I have a project that requires reading an external IMU gyroscope data at regular interval and sending the data over to an Android phone.
I am using a teensy 2.0 board to query the IMU via I2C and send it over USB using raw HID. I am using RawHID variable which is declared in usb_api.h of usb_rawhid of teensyduino.
I have read that a full-speed USB using interrupt transfer can have a 1ms maximum latency and would like to achieve this 1ms maximum latency. I am not sure what to look for to achieve this maximum latency and would like to please know about pointers. My ultimate goal is to receive the gyroscope data every 2 ms (500 Hz).
A few things that I am aware that may be of an issue:
1) I have changed the RAWHID_TX_SIZE to be 6 bytes (I only need 6 bytes for gyroscope value), and the RAWHID_TX_INTERVAL is set to 1 ms (fastest). An OUT endpoint is currently specified in the interface that I do not need, I am not sure if removing it can improve latency.
2) Android recognizes teensy as "hiddev USB HID v1.11 Device". I am not sure if this is full raw HID or if it is trying to parse it. Teensy is using raw HID as specified above.
3) In Android, a specific thread is trying to queue() on UsbRequest followed by requestWait(). The processing when the data arrive is very fast (ie: store it in a global variable), but I am at the mercy of the thread scheduler.
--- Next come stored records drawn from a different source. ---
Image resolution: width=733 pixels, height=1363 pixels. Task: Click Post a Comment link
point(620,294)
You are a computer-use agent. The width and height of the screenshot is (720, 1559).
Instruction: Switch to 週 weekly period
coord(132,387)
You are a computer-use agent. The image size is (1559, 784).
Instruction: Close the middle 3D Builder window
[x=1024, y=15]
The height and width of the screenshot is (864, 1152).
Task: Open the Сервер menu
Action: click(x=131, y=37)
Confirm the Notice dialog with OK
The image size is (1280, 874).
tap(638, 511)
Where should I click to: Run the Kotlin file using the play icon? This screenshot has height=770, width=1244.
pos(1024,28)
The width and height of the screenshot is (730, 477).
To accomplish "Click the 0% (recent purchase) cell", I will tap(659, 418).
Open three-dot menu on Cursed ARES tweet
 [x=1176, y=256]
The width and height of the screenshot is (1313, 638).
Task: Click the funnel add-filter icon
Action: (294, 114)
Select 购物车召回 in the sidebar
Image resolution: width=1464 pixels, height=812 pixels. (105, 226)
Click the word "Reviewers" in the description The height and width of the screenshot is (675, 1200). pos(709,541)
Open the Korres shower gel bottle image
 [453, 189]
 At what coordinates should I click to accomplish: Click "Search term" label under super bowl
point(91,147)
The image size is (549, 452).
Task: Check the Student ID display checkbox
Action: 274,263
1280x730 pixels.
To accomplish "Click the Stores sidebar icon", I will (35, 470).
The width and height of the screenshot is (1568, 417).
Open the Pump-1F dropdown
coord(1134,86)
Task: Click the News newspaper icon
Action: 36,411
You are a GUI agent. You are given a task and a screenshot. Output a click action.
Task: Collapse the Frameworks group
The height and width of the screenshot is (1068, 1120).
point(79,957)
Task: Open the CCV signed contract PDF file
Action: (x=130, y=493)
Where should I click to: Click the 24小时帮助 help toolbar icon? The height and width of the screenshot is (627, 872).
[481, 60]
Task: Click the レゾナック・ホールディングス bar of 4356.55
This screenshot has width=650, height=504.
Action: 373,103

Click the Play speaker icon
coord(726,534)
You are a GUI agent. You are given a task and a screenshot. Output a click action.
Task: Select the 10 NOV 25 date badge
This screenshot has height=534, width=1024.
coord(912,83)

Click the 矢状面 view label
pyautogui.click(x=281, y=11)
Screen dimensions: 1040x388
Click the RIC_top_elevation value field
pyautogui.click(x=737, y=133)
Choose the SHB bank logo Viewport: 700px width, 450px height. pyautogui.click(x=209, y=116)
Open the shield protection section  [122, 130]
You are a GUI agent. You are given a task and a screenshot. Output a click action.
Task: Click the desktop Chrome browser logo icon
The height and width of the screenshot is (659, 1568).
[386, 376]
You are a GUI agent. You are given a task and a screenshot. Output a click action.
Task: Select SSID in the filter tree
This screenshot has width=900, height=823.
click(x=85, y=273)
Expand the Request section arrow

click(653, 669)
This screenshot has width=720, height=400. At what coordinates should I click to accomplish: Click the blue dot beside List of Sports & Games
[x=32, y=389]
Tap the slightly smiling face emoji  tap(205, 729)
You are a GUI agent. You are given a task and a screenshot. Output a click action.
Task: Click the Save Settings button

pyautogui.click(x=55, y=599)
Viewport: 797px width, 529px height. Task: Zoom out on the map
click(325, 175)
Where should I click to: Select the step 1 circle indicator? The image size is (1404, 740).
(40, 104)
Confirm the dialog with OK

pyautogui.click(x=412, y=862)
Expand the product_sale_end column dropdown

So those are some pointers I am aware of (and not completely sure how they affect maximum latency). I would love to please hear people's feedback and maybe pointing in new directions on how to improve my maximum USB latency. Finding information on reducing USB latency of interrupt transfer is scare.
For USB, it's all polling. Every 1 ms you have a "frame" consisting of none or more transfer descriptors, where each transfer descriptor tells the USB controller which USB device to poll.
In general, the USB controller begins the frame with transfer descriptors for interrupt transfers. What this means is that with a single interrupt transfer descriptor you're (almost) guaranteed to get polled once per ms. If your device has an interrupt to send it returns it when polled; so you're going to get 1 ms latency as your worst case.
It is possible to ask the USB controller to poll the device less often (e.g. isochronous transfers). It's also possible to ask the USB controller to poll the device multiple times in the same 1ms frame; however because it typically does interrupt transfer descriptors first you'd expect to get polled twice at almost the same time with an "almost 1 ms" gap between, so that doesn't help worst case latency.
Mostly, as far as I can tell, for a "< 2 ms" requirement the USB specs/protocols, the USB controller, the kernel's USB controller driver and the kernel's USB HID driver are not a problem at all. The problem is getting the data from the USB HID driver to a user-space process/thread in a timely manner.
Unfortunately, Linux/Andriod is not a real-time OS. It provides no guarantees. You will be at the mercy of the thread scheduler (and maybe also the JVM's garbage collector). There is probably nothing you can do about it.
I'd recommend finding out why you need to receive the gyroscope data every 2 ms in the first place. For a simple example, can you add a timestamp to the gyroscope data, and let the receiving thread "reconstruct history" from those timestamps such that the receiving thread doesn't need low latency at all?